• _BAGIAN LATIHAN_
1. Tulisan blog tentang kegemaran menulis dimasukkan ke dalam kategori apa?
2. Silakan sambung tulisan blog tentang kegemaran menulis, mulai tepat setelah kalimat terakhirnya.

Thursday, December 15, 2005

Mengapa Saya Suka Menulis?

Kategori: Curhat

Artikel kali ini bisa dibilang tidak begitu penting, karena hanya mengulas mengapa saya senang menulis. Bagi yang tidak tertarik untuk mengetahui seluk beluk diri saya atau siapakah saya, lebih baik tunggu saja artikel-artikel lain yang akan muncul di blog ini (hehehe). Tapi bagi yang neugirig tentang kehidupan saya dan ingin mendapatkan informasi sebanyak-banyaknya tentang saya (mungkin kalian adalah secret admirer saya... hehehe) silahkan baca tuntas artikel ini.

• _DATA TEREKAM_
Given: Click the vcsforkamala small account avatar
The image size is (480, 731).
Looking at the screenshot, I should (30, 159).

* * *

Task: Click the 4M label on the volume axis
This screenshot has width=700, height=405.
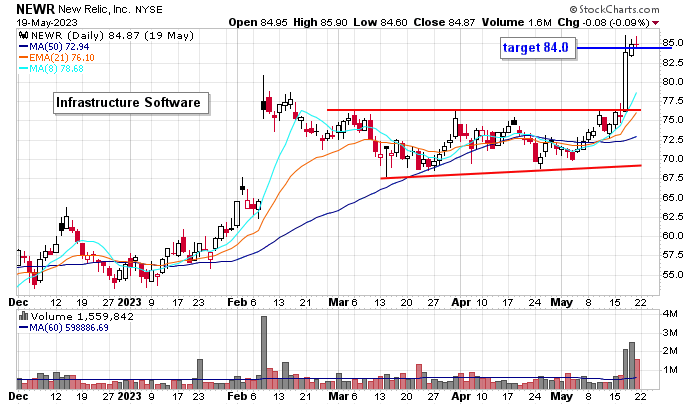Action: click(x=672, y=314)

• _HASIL AKHIR_
1. Curhat.

2.
Semua diawali dari tahun 2002, saya mulai senang membuat puisi. Mungkin saya adalah salah satu korban pemutaran film Ada Apa Dengan Cinta (2002) yang menyihir para remaja di ibukota dan tempat-tempat lainnya menjadi puitis. Berdasarkan hasil survey (dari mana sumbernya lupa) penjualan buku-buku puisi dan sastra Indonesia meningkat tajam pasca pemutaran film AADC. Sebutlah salah satu teman SMA saya, berinisial AA, jadi seperti Rangga (tokoh di AADC – red) yang suka nulis-nulis puisi di buku harian. Itu baru satu contoh. Contoh yang lain masih banyak. Jika kalian berasal dari salah satu SMA di Jakarta, pasti kalian banyak menemukan kasus-kasus yang serupa dengan ini bukan? Atau jangan-jangan kalianlah salah satu pelaku dalam kasus tersebut?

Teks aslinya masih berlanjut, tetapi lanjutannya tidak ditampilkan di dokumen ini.